* _Records for processing_:
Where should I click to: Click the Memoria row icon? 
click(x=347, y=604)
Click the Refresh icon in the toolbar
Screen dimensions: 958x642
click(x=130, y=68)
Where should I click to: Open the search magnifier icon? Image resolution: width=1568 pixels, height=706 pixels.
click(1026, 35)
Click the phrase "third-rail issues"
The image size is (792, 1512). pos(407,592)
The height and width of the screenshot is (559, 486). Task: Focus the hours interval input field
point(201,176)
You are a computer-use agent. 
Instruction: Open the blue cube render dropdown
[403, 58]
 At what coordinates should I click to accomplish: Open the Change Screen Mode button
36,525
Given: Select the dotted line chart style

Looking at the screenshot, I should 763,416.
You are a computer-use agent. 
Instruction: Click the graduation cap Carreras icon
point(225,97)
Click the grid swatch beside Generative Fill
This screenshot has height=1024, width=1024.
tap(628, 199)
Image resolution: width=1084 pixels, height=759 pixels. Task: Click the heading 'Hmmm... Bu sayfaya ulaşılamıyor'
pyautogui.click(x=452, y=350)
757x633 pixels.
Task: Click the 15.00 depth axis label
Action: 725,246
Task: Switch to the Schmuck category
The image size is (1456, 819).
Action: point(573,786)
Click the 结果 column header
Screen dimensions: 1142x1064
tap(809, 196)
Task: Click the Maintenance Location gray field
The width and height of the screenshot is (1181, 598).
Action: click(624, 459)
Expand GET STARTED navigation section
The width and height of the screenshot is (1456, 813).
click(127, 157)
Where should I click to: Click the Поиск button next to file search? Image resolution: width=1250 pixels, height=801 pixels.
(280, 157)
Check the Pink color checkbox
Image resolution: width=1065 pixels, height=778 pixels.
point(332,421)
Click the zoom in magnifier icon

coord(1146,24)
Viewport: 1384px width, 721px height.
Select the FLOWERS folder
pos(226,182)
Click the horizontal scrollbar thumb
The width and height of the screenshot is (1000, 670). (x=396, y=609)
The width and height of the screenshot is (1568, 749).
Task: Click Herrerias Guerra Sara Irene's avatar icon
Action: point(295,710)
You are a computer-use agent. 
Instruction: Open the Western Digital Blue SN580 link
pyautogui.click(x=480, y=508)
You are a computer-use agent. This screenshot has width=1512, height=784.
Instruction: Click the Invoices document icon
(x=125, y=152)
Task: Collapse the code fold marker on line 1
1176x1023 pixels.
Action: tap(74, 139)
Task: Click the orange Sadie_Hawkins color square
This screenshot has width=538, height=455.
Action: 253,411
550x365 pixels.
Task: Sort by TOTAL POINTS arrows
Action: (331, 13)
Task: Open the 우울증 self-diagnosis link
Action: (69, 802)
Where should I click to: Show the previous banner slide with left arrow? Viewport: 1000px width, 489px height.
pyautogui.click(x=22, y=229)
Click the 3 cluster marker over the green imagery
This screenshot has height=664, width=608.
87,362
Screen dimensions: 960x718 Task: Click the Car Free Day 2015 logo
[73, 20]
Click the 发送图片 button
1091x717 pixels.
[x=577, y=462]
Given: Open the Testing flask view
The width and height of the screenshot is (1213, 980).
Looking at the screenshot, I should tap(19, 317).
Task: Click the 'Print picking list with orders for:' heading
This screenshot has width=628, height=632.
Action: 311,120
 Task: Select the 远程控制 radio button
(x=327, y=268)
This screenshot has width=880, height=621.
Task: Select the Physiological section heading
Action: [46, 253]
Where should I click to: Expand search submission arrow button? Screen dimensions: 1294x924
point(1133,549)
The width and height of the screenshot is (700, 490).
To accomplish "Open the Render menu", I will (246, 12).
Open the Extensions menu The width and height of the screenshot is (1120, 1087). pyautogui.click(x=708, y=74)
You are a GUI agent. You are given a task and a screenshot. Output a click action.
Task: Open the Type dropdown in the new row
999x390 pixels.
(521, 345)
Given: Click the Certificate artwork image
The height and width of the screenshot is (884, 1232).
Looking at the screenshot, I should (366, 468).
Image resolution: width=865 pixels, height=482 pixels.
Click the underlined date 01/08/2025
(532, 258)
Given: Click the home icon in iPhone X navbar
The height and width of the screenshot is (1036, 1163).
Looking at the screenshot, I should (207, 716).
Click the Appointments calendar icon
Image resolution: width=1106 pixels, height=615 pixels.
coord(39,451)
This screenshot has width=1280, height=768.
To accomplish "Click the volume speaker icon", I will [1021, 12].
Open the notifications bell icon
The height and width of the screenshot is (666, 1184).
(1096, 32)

* _Problem statement_:
Give the data again exactly, line for line.

* _Answer to this problem_:
Where should I click to: Click the Memoria row icon? 
click(x=347, y=604)
Click the Refresh icon in the toolbar
Screen dimensions: 958x642
click(x=130, y=68)
Where should I click to: Open the search magnifier icon? Image resolution: width=1568 pixels, height=706 pixels.
click(1026, 35)
Click the phrase "third-rail issues"
The image size is (792, 1512). pos(407,592)
The height and width of the screenshot is (559, 486). Task: Focus the hours interval input field
point(201,176)
You are a computer-use agent. 
Instruction: Open the blue cube render dropdown
[403, 58]
 At what coordinates should I click to accomplish: Open the Change Screen Mode button
36,525
Given: Select the dotted line chart style

Looking at the screenshot, I should 763,416.
You are a computer-use agent. 
Instruction: Click the graduation cap Carreras icon
point(225,97)
Click the grid swatch beside Generative Fill
This screenshot has height=1024, width=1024.
tap(628, 199)
Image resolution: width=1084 pixels, height=759 pixels. Task: Click the heading 'Hmmm... Bu sayfaya ulaşılamıyor'
pyautogui.click(x=452, y=350)
757x633 pixels.
Task: Click the 15.00 depth axis label
Action: 725,246
Task: Switch to the Schmuck category
The image size is (1456, 819).
Action: point(573,786)
Click the 结果 column header
Screen dimensions: 1142x1064
tap(809, 196)
Task: Click the Maintenance Location gray field
The width and height of the screenshot is (1181, 598).
Action: click(624, 459)
Expand GET STARTED navigation section
The width and height of the screenshot is (1456, 813).
click(127, 157)
Where should I click to: Click the Поиск button next to file search? Image resolution: width=1250 pixels, height=801 pixels.
(280, 157)
Check the Pink color checkbox
Image resolution: width=1065 pixels, height=778 pixels.
point(332,421)
Click the zoom in magnifier icon

coord(1146,24)
Viewport: 1384px width, 721px height.
Select the FLOWERS folder
pos(226,182)
Click the horizontal scrollbar thumb
The width and height of the screenshot is (1000, 670). (x=396, y=609)
The width and height of the screenshot is (1568, 749).
Task: Click Herrerias Guerra Sara Irene's avatar icon
Action: point(295,710)
You are a computer-use agent. 
Instruction: Open the Western Digital Blue SN580 link
pyautogui.click(x=480, y=508)
You are a computer-use agent. This screenshot has width=1512, height=784.
Instruction: Click the Invoices document icon
(x=125, y=152)
Task: Collapse the code fold marker on line 1
1176x1023 pixels.
Action: tap(74, 139)
Task: Click the orange Sadie_Hawkins color square
This screenshot has width=538, height=455.
Action: 253,411
550x365 pixels.
Task: Sort by TOTAL POINTS arrows
Action: (331, 13)
Task: Open the 우울증 self-diagnosis link
Action: (69, 802)
Where should I click to: Show the previous banner slide with left arrow? Viewport: 1000px width, 489px height.
pyautogui.click(x=22, y=229)
Click the 3 cluster marker over the green imagery
This screenshot has height=664, width=608.
87,362
Screen dimensions: 960x718 Task: Click the Car Free Day 2015 logo
[73, 20]
Click the 发送图片 button
1091x717 pixels.
[x=577, y=462]
Given: Open the Testing flask view
The width and height of the screenshot is (1213, 980).
Looking at the screenshot, I should tap(19, 317).
Task: Click the 'Print picking list with orders for:' heading
This screenshot has width=628, height=632.
Action: 311,120
 Task: Select the 远程控制 radio button
(x=327, y=268)
This screenshot has width=880, height=621.
Task: Select the Physiological section heading
Action: [46, 253]
Where should I click to: Expand search submission arrow button? Screen dimensions: 1294x924
point(1133,549)
The width and height of the screenshot is (700, 490).
To accomplish "Open the Render menu", I will (246, 12).
Open the Extensions menu The width and height of the screenshot is (1120, 1087). pyautogui.click(x=708, y=74)
You are a GUI agent. You are given a task and a screenshot. Output a click action.
Task: Open the Type dropdown in the new row
999x390 pixels.
(521, 345)
Given: Click the Certificate artwork image
The height and width of the screenshot is (884, 1232).
Looking at the screenshot, I should (366, 468).
Image resolution: width=865 pixels, height=482 pixels.
Click the underlined date 01/08/2025
(532, 258)
Given: Click the home icon in iPhone X navbar
The height and width of the screenshot is (1036, 1163).
Looking at the screenshot, I should (207, 716).
Click the Appointments calendar icon
Image resolution: width=1106 pixels, height=615 pixels.
coord(39,451)
This screenshot has width=1280, height=768.
To accomplish "Click the volume speaker icon", I will [1021, 12].
Open the notifications bell icon
The height and width of the screenshot is (666, 1184).
(1096, 32)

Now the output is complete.